-------- Data supplied --------

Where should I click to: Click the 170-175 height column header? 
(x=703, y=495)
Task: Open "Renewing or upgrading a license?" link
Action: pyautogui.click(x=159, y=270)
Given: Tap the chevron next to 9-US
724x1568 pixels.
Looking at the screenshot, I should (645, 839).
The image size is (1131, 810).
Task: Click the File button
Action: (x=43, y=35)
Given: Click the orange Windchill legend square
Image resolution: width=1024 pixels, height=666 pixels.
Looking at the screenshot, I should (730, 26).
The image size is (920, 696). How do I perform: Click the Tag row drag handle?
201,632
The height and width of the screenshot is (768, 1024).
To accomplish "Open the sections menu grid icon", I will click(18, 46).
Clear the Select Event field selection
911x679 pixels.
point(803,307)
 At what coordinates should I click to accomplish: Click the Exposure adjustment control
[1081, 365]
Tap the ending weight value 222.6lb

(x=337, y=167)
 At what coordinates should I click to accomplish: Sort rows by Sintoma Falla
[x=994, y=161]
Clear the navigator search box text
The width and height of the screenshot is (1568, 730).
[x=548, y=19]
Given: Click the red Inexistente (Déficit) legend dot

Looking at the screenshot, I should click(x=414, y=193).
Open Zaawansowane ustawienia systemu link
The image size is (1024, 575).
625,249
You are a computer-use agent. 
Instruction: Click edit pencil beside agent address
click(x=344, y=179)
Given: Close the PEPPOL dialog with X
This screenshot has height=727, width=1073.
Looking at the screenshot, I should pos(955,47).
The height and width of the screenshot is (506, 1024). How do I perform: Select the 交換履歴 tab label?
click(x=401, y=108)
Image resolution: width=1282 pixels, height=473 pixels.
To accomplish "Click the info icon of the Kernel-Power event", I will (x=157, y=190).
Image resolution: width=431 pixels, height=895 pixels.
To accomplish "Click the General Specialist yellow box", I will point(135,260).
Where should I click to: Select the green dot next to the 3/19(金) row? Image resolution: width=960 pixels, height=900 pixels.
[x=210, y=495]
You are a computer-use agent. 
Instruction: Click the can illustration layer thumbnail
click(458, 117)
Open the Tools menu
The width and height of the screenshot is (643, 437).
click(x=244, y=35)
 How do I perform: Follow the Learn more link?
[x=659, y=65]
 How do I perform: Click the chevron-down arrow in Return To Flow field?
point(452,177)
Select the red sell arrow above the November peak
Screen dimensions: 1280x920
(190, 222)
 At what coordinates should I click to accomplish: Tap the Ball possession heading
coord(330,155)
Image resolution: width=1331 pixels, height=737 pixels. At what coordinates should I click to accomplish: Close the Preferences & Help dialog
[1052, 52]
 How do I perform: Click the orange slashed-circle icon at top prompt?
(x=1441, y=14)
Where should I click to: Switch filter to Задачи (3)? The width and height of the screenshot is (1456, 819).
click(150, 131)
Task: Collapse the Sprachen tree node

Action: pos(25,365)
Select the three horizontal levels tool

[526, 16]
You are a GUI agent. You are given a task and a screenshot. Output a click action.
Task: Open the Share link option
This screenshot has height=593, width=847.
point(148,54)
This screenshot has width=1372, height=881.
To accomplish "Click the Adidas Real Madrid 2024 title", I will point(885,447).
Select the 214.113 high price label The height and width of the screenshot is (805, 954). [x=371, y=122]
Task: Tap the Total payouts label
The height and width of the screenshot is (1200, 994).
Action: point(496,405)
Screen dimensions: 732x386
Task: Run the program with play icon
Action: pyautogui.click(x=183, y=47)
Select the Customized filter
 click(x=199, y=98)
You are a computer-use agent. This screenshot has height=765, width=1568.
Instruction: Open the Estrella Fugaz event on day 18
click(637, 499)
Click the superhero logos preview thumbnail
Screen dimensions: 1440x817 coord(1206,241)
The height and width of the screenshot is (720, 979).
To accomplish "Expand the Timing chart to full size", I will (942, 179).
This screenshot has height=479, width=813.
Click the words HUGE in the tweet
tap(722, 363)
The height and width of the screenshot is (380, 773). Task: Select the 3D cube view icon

--------

**Assignment**:
Each record above should be returned exactly as it appears.

**The completed task**:
Where should I click to: Click the 170-175 height column header? 
(x=703, y=495)
Task: Open "Renewing or upgrading a license?" link
Action: pyautogui.click(x=159, y=270)
Given: Tap the chevron next to 9-US
724x1568 pixels.
Looking at the screenshot, I should (645, 839).
The image size is (1131, 810).
Task: Click the File button
Action: (x=43, y=35)
Given: Click the orange Windchill legend square
Image resolution: width=1024 pixels, height=666 pixels.
Looking at the screenshot, I should (730, 26).
The image size is (920, 696). How do I perform: Click the Tag row drag handle?
201,632
The height and width of the screenshot is (768, 1024).
To accomplish "Open the sections menu grid icon", I will click(18, 46).
Clear the Select Event field selection
911x679 pixels.
point(803,307)
 At what coordinates should I click to accomplish: Click the Exposure adjustment control
[1081, 365]
Tap the ending weight value 222.6lb

(x=337, y=167)
 At what coordinates should I click to accomplish: Sort rows by Sintoma Falla
[x=994, y=161]
Clear the navigator search box text
The width and height of the screenshot is (1568, 730).
[x=548, y=19]
Given: Click the red Inexistente (Déficit) legend dot

Looking at the screenshot, I should click(x=414, y=193).
Open Zaawansowane ustawienia systemu link
The image size is (1024, 575).
625,249
You are a computer-use agent. 
Instruction: Click edit pencil beside agent address
click(x=344, y=179)
Given: Close the PEPPOL dialog with X
This screenshot has height=727, width=1073.
Looking at the screenshot, I should pos(955,47).
The height and width of the screenshot is (506, 1024). How do I perform: Select the 交換履歴 tab label?
click(x=401, y=108)
Image resolution: width=1282 pixels, height=473 pixels.
To accomplish "Click the info icon of the Kernel-Power event", I will (x=157, y=190).
Image resolution: width=431 pixels, height=895 pixels.
To accomplish "Click the General Specialist yellow box", I will point(135,260).
Where should I click to: Select the green dot next to the 3/19(金) row? Image resolution: width=960 pixels, height=900 pixels.
[x=210, y=495]
You are a computer-use agent. 
Instruction: Click the can illustration layer thumbnail
click(458, 117)
Open the Tools menu
The width and height of the screenshot is (643, 437).
click(x=244, y=35)
 How do I perform: Follow the Learn more link?
[x=659, y=65]
 How do I perform: Click the chevron-down arrow in Return To Flow field?
point(452,177)
Select the red sell arrow above the November peak
Screen dimensions: 1280x920
(190, 222)
 At what coordinates should I click to accomplish: Tap the Ball possession heading
coord(330,155)
Image resolution: width=1331 pixels, height=737 pixels. At what coordinates should I click to accomplish: Close the Preferences & Help dialog
[1052, 52]
 How do I perform: Click the orange slashed-circle icon at top prompt?
(x=1441, y=14)
Where should I click to: Switch filter to Задачи (3)? The width and height of the screenshot is (1456, 819).
click(150, 131)
Task: Collapse the Sprachen tree node

Action: pos(25,365)
Select the three horizontal levels tool

[526, 16]
You are a GUI agent. You are given a task and a screenshot. Output a click action.
Task: Open the Share link option
This screenshot has height=593, width=847.
point(148,54)
This screenshot has width=1372, height=881.
To accomplish "Click the Adidas Real Madrid 2024 title", I will point(885,447).
Select the 214.113 high price label The height and width of the screenshot is (805, 954). [x=371, y=122]
Task: Tap the Total payouts label
The height and width of the screenshot is (1200, 994).
Action: point(496,405)
Screen dimensions: 732x386
Task: Run the program with play icon
Action: pyautogui.click(x=183, y=47)
Select the Customized filter
 click(x=199, y=98)
You are a computer-use agent. This screenshot has height=765, width=1568.
Instruction: Open the Estrella Fugaz event on day 18
click(637, 499)
Click the superhero logos preview thumbnail
Screen dimensions: 1440x817 coord(1206,241)
The height and width of the screenshot is (720, 979).
To accomplish "Expand the Timing chart to full size", I will (942, 179).
This screenshot has height=479, width=813.
Click the words HUGE in the tweet
tap(722, 363)
The height and width of the screenshot is (380, 773). Task: Select the 3D cube view icon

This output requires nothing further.